Ordini e domande rivolte non ad una generica Intelligenza Artificiale ma proprio a ChatGPT. Che è l’acronimo di “Generative Pretrained Transformer”, creata sette anni fa da Elon Musk assieme a tutti i big della Silicon Valley. Progetto che – ovviamente, c’è bisogno di sottolinearlo? – nelle intenzioni del neoproprietario di Twitter deve servire a “portare benefici all’umanità”.

Un’Intelligenza Artificiale che raccoglie e rastrella tutto – ma proprio tutto tutto – quel che è pubblicato in rete e che chiunque può “testare”. Nel senso che tutti – dopo un’altrettanto ovvia e magari sospetta registrazione – possono collegarsi al sito e rivolgere una richiesta al chat bot (chi scrive ha chiesto cosa dovrebbe fare la sinistra europea per risalire la china, non ottenendo la soluzione ma un po’ di frasi banali, tutte già lette ed inutili, in stile dibattito su Repubblica, per capirci).

Ed invece proprio a ChatGPT che Evan Greer si è rivolto per creare appunto l’EP “Automated Christmas Joy”. Quattro brani, coi testi robotici: “Santa Fights The Fascists”, “Christmas at the Gay Bar”, “This Holiday’s a Hit”, “Christmas in Boston”. Sue invece le musiche. Perfette, come sempre, in quell’alternanza fra ritmi incalzanti e pause riflessive.

Già ma come sono quei testi? Cosa si prova a collaborare con un’Intelligenza Artificiale? Lo si può fare?

“Non nego che un po’ l’ho fatto per distrarmi – ha raccontato Evan Greer a boingboing – e certo parecchio ha pesato la depressione che precede le vacanze”.

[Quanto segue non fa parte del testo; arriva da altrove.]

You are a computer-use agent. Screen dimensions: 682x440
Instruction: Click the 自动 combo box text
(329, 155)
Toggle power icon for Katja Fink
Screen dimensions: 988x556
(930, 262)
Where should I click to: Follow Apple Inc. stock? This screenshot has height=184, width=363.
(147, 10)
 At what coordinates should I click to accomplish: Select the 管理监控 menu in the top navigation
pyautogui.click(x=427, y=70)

Ma il risultato? “”Ci sono alcuni momenti davvero divertenti nei quali puoi vedere l’Intelligenza Artificiale fallire completamente e nello stesso tempo avere successo. Penso a quando tira fuori una battuta sul ‘potente sacco di Babbo Natale’ che utilizzerà per combattere i suprematisti bianchi”. “Ma l’operazione – aggiunge – è stata anche decisamente distopica. E se si vuole un altro aggettivo aggiungo strana, come quando le ho chiesto di scrivere una canzone sul Natale al bar gay: ChatGPT mi ha restituito un testo molto informato sulla recente ondata di violenze contro le comunità LGBTQ+”.

Quindi? Che se ne può trarre da questo lavoro? Uscito per altro negli stessi giorni nei quali un grafico losangelino, Molly Crabapple, con un editoriale sul Los Angeles Times lanciava un appello a combattere l’uso dell’Intelligenza Artificiale nella creazione artistica: che arricchisce “pochi plutocrati tecnologici” consegnando al mondo lavori senz’anima.

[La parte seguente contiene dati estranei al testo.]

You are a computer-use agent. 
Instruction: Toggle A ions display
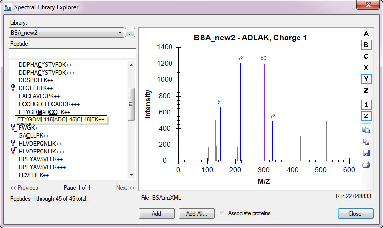coord(366,34)
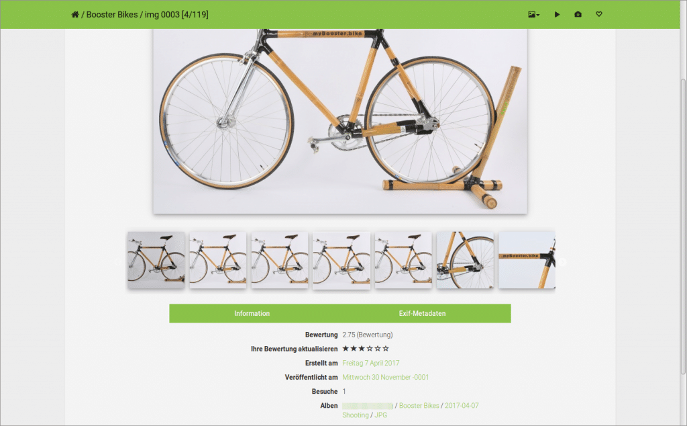Show camera metadata icon
Viewport: 687px width, 426px height.
click(578, 15)
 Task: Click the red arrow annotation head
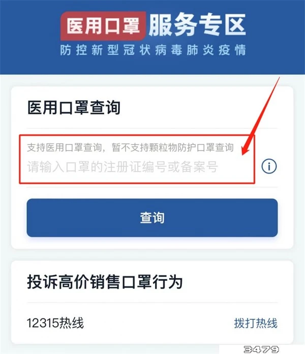(246, 149)
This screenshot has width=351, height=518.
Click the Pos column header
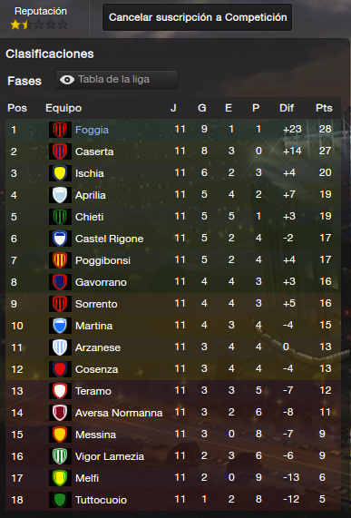click(17, 108)
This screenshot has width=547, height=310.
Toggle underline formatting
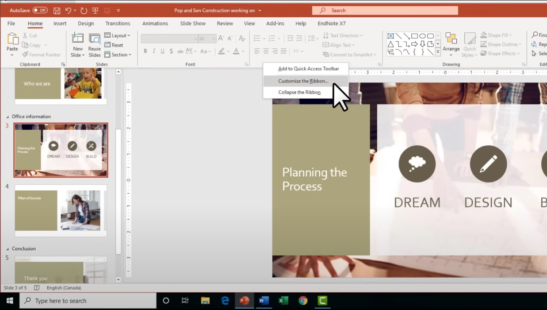(163, 51)
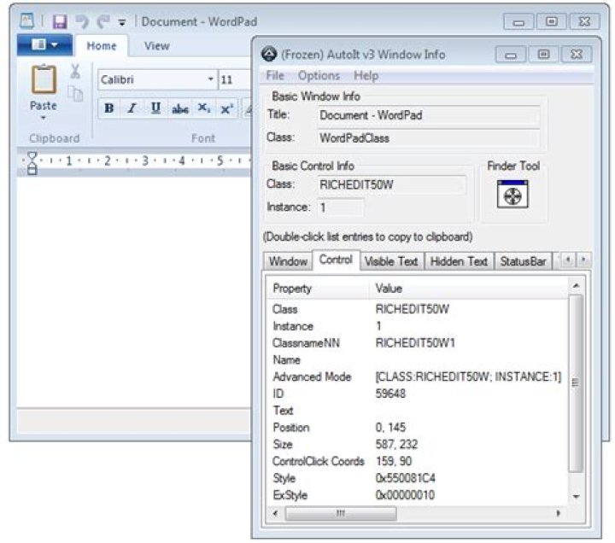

La risposta di Evan Greer è problematica. “Non sono affatto sicuro del tipo di impatto che questa tecnologia avrà sulla nostra società. Sono spaventato come tutti ma anche – lo ammetto – non riesco nemmeno a distogliere lo sguardo”.

La cosa più rilevante comunque è che c’è bisogno di una regolamentazione. In America, in Europa, in Asia, ovunque.

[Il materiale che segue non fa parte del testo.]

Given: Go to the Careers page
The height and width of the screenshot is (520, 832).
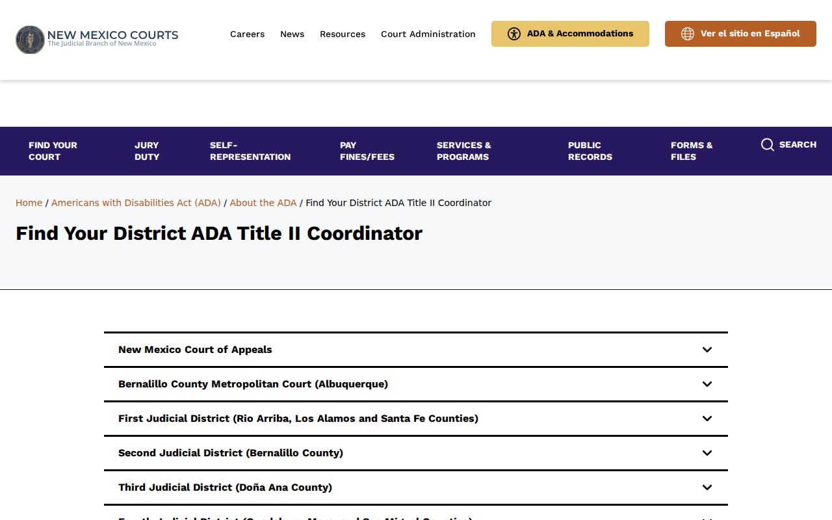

“I rischi sono enormi, le persone vulnerabili, le minoranze, chi dissente può essere vittima di un uso dannoso dell’Intelligenza Artificiale”. Di esempi ce ne sono a migliaia, anche nel vecchio continente che già usa l’”intelligenza predittiva” per reprimere i migranti che bussano alle sue frontiere. C’è bisogno di controlli, c’è bisogno di “politica attiva”, dal basso. C’è bisogno di coinvolgere la società civile nella regolamentazione. “Sì, ed è proprio per questo, che gli incassi dell’album andranno tutti a Fight for the Future”.